韓国がハリス大使を過度に批判した件について、米国の専門家らが一斉に韓国の態度を批判している。文在寅政権が北朝鮮政策に失敗しているのを棚に上げ、ハリス大使を批判の対象として利用しているとまで言われてしまった。このような態度は幼稚に見えるだけだと付け加えられた。韓国に対する不信感がますます高まったものと思われる。
韓国与党・政府・青瓦台のハリス大使たたきに米国務省「我々は彼を信頼」
1/20(月) 10:40配信 朝鮮日報日本語版
「トランプ大統領の意向に沿って職務遂行」
米国務省のモルガン・オルタガス報道官が17日(現地時間)、ハリー・ハリス駐韓米国大使=写真=について「広く信頼している」と述べた。これは、文在寅(ムン・ジェイン)大統領が推進する南北協力事業に対して、ハリス大使が「米国と協議しなければならない」と待ったをかけたことについて、韓国与党関係者が「朝鮮総督か」などと非難したため、米国務省報道官が自ら援護に出たものだ。

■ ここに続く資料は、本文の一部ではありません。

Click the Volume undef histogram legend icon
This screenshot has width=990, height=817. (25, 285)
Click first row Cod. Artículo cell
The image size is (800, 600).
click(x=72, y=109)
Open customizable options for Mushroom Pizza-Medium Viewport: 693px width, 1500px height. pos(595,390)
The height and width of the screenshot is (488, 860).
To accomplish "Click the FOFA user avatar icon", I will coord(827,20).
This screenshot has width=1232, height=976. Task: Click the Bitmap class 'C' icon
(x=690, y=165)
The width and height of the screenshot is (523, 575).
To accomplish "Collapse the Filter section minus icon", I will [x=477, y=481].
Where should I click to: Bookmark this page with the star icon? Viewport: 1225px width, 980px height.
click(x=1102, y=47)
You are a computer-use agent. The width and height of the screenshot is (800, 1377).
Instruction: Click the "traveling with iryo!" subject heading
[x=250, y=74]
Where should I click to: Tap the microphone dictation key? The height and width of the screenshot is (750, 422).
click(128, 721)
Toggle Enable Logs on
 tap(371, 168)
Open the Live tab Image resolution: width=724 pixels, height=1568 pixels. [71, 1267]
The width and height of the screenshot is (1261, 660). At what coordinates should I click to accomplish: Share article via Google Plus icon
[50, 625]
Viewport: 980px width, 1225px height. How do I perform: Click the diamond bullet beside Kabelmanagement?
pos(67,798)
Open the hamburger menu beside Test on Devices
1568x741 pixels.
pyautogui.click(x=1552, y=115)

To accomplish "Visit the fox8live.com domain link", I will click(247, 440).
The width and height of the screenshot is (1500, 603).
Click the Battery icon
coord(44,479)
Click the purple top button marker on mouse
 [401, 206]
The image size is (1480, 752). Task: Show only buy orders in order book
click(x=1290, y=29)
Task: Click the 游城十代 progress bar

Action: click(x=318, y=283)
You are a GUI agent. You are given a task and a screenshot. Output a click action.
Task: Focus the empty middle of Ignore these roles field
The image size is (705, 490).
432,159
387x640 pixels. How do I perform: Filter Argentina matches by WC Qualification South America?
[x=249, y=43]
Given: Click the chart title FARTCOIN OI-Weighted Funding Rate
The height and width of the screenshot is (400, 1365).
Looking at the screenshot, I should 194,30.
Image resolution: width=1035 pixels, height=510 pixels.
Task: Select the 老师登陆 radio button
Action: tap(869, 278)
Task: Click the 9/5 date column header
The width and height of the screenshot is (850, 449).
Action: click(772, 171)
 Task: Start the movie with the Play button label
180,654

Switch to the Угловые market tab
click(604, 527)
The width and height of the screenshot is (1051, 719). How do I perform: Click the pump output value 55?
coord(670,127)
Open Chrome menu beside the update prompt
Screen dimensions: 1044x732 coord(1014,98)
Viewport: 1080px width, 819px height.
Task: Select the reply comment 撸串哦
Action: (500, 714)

オルタガス報道官は同日、米政府系放送ボイス・オブ・アメリカ(VOA)のインタビューで、ハリス大使の問題に関し、「米国政府は依然としてハリス大使を信頼しており、米国と韓国は北朝鮮問題での協力を続けていくだろう」「ハリス大使はドナルド・トランプ大統領の意向に沿って職務を遂行しており、マイク・ポンペオ国務長官はハリス大使を広く信頼している」と述べた。「トランプ大統領の意向」に言及してハリス大使の見解が米国政府の考えと異なるものではないことを強調したものだ。
また、「ほかの国の主権を尊重することは、トランプ大統領とポンペオ長官にとって非常に重要なことだ」「韓国は南北関係改善推進と関連して最高の意思決定をするものと考えている」と語った。また、「今回のように非常に重要で敏感なことについて、(韓米は)引き続き協力していく」とも言った。これは、今後の個別観光など南北協力事業の推進において米国との協議を強調したものと思われる。
米国の専門家らも、韓国与党・政府・官庁によるハリス大使への攻撃に懸念を示した。シンクタンク「民主主義防衛財団」のデビッド・マックスウェル上級研究員は、本紙の取材に「北朝鮮を効果的に扱うことができずに挫折した一部の文在寅政権関係者は、北朝鮮の金正恩(キム・ジョンウン)朝鮮労働党委員長を非難せずに、ハリス大使を(非難を一身に浴びる)避雷針として利用しているようだ。ハリス大使の発言に対して主権問題に言及することは、韓国の政治家たちを幼稚に見せるだけだ」と言った。ワシントンの対北朝鮮融和派である米海軍研究所ケン・ゴース局長も「私はハリス大使の熱烈なファンではないが、今回は(韓国の反応が)明らかに行き過ぎだ」と述べた。